I don't know where I am but the food in the fridge is awesome.
Yeah apparently i got lonely because everyone was hooking up so i took matters into my own hands. I woke up on the floor spooning a vaccuum cleaner, a mop, 40 paper cups, and industrial grade detergent.
Does the blue bra belong to your sister or cousin?
my goal was to make out with as many people dressed as batman as possible. I have my priorities.
When did our fuck buddy relationship, turn into me babysitting his dog?
He's getting off drug court. We're doing a super-blunt with 50 dollars worth stuffed inside. He almost cried tears of joy when we told him.
I am not being the messenger for your booty call.
I spoon fed you cheerios when you were black out drunk. You owe me one.
I just don't remember. It's like I went to bed on July 3rd.. and woke up on the 5th. Nothing.
Just FYI, by the transitive property my breasts have now touched the Stanley Cup.
You grabbed my shirt and said, "hope you're not attached" and ripped it off before I could answer you.
Do you remember coming over and asking for toast and then singing that yeah toast song very loudly while you were dropping my bread all over my kitchen?

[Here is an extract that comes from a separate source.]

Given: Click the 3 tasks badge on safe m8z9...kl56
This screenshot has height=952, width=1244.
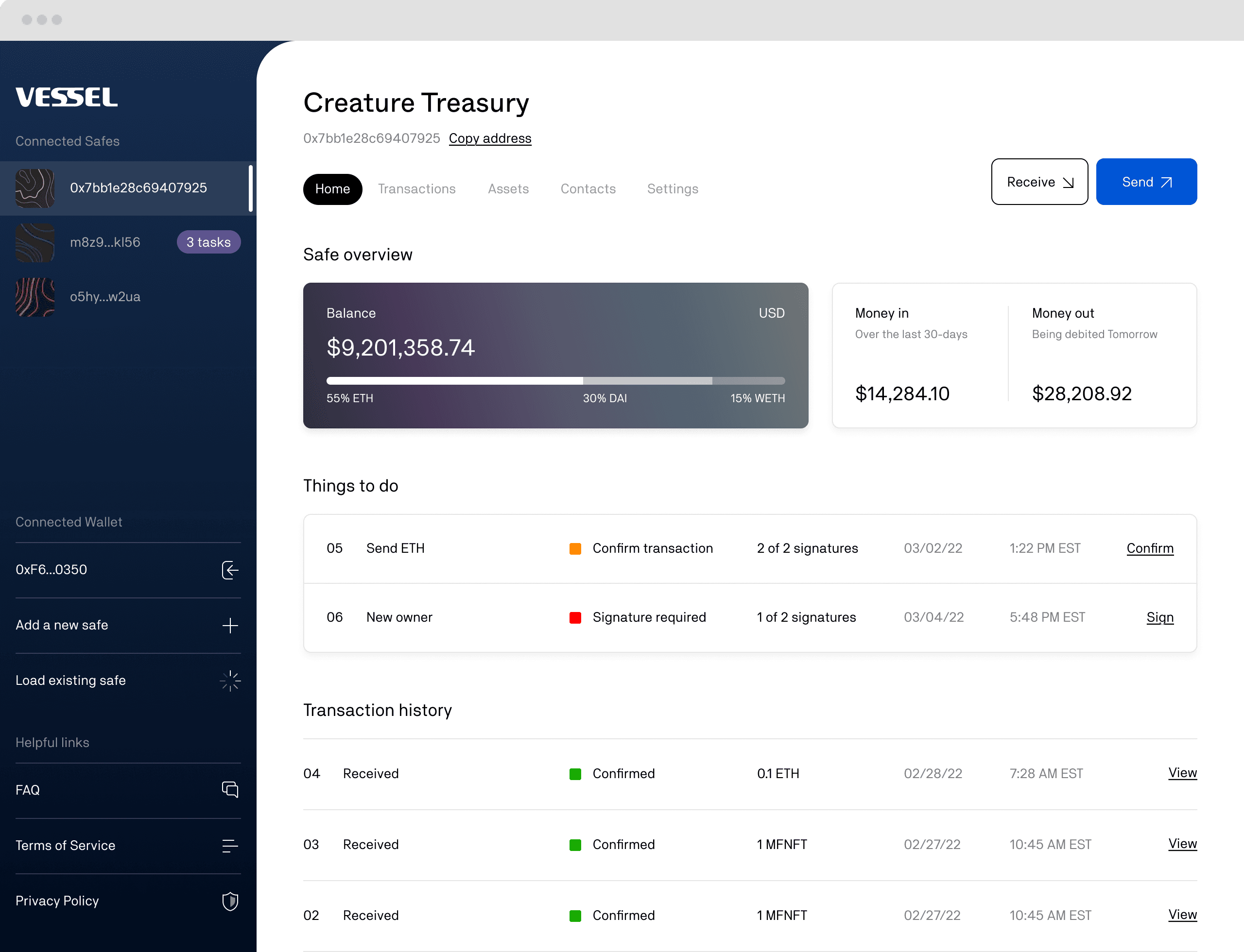Looking at the screenshot, I should tap(208, 242).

when i woke up w mysterious sticky crap in my hair, i assumed i had another blackout hookup. nope. turns out i made PBJ and proceeded to pass out in it. i ate the evidence when i woke up.
momentary stint on a second floor library computer...guy next to me snorted blue adderall off his notebook through a cut straw, i cant tell if this guy is my hero or just plain crazy...
Almost gave myself a concussion stealing a stuffed unicorn hanging on a street sign but hey I got home safe
I don’t care if there’s a pandemic. My husband gave me a hall pass for my 40th birthday and I’m going to use it!